Assignment:
Starting at the line that has "Where should I click to: Select" and stopping after the line that has "Given: Click the red", reproduce the listing below exactly; omit everything else.
Data provided START
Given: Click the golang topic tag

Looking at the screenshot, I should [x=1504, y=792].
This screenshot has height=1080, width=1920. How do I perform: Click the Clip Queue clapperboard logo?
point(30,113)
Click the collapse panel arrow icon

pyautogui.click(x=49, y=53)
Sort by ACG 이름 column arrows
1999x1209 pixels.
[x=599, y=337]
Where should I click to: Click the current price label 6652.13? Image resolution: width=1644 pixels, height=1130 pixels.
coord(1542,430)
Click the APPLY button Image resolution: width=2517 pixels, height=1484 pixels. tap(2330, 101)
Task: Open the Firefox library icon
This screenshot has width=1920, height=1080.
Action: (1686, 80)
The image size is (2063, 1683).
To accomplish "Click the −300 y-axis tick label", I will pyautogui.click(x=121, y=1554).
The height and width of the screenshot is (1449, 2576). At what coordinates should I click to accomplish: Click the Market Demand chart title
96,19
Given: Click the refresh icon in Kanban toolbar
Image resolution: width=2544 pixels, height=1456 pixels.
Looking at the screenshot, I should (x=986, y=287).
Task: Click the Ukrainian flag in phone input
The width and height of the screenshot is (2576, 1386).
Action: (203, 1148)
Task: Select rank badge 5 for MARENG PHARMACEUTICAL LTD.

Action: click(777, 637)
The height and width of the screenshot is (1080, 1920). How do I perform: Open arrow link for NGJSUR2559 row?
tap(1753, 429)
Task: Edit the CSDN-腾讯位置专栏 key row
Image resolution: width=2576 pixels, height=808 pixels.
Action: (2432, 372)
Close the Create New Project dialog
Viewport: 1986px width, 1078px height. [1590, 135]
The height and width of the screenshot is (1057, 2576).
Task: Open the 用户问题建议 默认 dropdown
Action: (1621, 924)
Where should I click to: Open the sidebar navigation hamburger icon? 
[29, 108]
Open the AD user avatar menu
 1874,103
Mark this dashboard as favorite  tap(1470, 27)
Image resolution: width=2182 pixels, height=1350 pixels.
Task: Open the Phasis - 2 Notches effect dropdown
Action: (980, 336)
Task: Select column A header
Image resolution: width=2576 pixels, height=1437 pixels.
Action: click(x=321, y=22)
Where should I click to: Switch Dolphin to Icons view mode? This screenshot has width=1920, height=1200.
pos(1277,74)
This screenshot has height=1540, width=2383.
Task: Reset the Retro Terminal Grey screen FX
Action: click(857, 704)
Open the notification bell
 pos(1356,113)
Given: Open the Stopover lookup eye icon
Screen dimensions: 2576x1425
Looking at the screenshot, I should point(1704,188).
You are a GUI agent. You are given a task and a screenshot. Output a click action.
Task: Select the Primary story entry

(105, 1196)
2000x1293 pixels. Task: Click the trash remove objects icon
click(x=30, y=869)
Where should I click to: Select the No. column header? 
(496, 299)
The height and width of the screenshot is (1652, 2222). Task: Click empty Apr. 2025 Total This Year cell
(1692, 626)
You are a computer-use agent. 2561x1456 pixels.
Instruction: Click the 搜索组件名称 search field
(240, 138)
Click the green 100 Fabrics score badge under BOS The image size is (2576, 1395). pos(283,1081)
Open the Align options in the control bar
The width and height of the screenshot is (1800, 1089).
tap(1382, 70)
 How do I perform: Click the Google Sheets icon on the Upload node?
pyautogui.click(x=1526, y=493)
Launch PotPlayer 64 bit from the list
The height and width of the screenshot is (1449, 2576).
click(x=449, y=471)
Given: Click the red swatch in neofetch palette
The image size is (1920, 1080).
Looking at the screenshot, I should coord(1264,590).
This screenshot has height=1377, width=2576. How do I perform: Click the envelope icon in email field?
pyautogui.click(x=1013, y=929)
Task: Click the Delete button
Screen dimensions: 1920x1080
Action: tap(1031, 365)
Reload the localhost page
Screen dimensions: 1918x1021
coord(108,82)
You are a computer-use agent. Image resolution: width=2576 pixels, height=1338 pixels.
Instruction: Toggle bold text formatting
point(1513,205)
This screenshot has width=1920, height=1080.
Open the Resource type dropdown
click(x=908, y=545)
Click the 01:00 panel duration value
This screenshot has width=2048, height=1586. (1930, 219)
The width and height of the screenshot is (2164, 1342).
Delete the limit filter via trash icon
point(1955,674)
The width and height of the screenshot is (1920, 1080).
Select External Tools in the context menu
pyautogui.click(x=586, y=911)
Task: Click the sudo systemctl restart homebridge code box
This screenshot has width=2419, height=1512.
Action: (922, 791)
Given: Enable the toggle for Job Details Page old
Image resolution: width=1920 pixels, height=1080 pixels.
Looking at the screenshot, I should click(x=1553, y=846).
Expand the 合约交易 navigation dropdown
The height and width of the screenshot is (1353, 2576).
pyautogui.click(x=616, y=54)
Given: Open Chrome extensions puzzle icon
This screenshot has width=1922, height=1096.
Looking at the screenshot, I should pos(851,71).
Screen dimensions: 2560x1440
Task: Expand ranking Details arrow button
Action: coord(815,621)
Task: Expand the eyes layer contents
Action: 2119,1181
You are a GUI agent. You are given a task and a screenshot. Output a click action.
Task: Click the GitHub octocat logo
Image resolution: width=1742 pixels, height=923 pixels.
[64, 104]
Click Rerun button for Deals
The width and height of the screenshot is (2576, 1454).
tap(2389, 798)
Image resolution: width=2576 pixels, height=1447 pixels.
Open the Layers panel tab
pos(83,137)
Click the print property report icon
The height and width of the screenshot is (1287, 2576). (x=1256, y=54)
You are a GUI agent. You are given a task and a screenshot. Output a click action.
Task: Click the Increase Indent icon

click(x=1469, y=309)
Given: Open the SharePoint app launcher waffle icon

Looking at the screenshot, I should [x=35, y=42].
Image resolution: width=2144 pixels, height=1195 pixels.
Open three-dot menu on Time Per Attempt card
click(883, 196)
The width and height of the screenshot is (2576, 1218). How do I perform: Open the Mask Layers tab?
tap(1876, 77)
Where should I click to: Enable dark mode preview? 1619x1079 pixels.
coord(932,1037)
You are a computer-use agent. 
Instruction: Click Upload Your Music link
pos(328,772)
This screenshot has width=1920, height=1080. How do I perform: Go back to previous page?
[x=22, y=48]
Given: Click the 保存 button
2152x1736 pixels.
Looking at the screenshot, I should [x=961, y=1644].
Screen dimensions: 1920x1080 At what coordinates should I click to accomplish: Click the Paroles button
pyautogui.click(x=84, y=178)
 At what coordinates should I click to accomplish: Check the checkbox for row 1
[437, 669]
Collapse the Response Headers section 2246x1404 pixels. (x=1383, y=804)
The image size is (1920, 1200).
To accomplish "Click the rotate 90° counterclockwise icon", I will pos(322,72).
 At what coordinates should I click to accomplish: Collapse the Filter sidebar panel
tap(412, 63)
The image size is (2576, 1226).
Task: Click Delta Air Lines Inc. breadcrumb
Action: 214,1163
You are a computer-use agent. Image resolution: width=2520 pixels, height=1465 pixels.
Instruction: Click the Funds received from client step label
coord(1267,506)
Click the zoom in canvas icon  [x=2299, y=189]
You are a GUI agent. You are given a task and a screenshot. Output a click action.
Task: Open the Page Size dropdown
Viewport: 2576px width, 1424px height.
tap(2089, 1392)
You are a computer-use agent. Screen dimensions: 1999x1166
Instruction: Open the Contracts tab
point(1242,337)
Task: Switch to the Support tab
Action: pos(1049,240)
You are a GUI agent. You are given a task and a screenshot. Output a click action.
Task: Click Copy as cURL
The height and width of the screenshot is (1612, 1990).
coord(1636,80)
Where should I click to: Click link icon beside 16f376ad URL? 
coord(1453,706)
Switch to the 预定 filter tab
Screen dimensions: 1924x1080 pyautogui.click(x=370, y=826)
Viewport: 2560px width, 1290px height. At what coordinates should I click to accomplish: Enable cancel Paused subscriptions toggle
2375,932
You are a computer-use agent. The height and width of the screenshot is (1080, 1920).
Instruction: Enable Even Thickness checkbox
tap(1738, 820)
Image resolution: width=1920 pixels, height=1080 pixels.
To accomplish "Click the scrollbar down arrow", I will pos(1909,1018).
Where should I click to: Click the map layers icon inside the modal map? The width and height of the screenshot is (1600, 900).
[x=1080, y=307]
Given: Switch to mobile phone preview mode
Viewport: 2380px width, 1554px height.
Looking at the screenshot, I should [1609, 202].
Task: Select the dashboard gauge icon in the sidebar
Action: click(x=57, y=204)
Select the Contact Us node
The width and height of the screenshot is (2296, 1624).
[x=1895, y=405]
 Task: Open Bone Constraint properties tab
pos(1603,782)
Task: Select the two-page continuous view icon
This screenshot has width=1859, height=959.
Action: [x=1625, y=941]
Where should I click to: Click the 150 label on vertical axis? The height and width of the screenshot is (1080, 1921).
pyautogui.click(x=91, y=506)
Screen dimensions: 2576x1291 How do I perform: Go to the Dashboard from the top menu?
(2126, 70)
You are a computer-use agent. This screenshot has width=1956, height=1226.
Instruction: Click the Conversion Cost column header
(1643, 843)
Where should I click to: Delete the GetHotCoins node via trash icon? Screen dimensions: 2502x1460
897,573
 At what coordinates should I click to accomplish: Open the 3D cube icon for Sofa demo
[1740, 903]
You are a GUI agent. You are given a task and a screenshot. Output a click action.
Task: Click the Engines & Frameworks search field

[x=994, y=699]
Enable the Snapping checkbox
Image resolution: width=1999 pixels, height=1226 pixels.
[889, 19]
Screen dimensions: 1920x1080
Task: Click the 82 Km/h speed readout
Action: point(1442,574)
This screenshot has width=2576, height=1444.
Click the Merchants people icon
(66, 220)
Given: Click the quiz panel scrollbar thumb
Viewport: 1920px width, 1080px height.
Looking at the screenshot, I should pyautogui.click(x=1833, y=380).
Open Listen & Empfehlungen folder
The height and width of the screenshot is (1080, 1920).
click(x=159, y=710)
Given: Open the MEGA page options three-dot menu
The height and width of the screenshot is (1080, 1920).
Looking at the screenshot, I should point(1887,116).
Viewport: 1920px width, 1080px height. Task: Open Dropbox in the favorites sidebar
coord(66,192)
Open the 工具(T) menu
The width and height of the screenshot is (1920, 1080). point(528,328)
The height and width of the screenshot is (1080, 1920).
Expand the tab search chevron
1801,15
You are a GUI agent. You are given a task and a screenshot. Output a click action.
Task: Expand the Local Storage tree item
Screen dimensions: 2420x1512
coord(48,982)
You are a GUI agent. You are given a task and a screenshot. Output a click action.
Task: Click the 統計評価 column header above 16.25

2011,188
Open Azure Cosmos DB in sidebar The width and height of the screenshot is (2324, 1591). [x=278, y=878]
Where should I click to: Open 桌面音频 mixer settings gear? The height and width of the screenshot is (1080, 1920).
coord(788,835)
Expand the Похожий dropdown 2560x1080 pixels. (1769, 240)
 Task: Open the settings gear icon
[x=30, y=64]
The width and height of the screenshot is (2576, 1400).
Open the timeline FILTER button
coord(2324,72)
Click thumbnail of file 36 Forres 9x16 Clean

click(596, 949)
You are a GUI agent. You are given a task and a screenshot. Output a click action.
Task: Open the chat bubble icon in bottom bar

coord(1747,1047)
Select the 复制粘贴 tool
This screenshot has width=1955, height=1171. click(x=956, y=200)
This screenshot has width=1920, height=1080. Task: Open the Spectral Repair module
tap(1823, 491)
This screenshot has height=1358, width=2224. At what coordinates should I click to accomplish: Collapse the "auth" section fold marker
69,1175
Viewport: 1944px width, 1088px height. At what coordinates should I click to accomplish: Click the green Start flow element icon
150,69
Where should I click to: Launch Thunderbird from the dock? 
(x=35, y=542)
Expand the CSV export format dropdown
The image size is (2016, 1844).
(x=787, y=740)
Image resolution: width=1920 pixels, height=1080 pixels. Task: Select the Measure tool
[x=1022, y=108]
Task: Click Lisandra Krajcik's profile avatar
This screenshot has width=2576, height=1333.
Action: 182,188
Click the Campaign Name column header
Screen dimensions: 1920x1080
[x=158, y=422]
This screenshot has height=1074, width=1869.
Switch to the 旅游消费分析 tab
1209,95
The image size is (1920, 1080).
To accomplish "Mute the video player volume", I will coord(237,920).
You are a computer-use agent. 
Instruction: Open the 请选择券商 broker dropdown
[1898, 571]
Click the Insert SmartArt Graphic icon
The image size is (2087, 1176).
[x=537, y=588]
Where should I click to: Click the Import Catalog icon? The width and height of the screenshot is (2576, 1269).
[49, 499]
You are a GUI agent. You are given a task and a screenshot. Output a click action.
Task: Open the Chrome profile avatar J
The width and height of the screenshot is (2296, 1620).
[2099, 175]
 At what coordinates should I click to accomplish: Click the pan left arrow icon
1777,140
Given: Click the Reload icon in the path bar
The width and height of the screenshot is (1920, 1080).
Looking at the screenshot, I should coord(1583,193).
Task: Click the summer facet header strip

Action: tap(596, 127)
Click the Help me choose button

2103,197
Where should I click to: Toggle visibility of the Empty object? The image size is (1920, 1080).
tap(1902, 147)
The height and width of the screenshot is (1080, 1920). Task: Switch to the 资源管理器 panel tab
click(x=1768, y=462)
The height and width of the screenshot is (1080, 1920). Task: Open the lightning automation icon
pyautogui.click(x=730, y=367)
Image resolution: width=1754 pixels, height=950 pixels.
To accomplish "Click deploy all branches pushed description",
Data provided END
Problem solution:
Where should I click to: Select the No. column header? 
(496, 299)
The height and width of the screenshot is (1652, 2222). Task: Click empty Apr. 2025 Total This Year cell
(1692, 626)
You are a computer-use agent. 2561x1456 pixels.
Instruction: Click the 搜索组件名称 search field
(240, 138)
Click the green 100 Fabrics score badge under BOS The image size is (2576, 1395). pos(283,1081)
Open the Align options in the control bar
The width and height of the screenshot is (1800, 1089).
tap(1382, 70)
 How do I perform: Click the Google Sheets icon on the Upload node?
pyautogui.click(x=1526, y=493)
Launch PotPlayer 64 bit from the list
The height and width of the screenshot is (1449, 2576).
click(x=449, y=471)
Given: Click the red swatch in neofetch palette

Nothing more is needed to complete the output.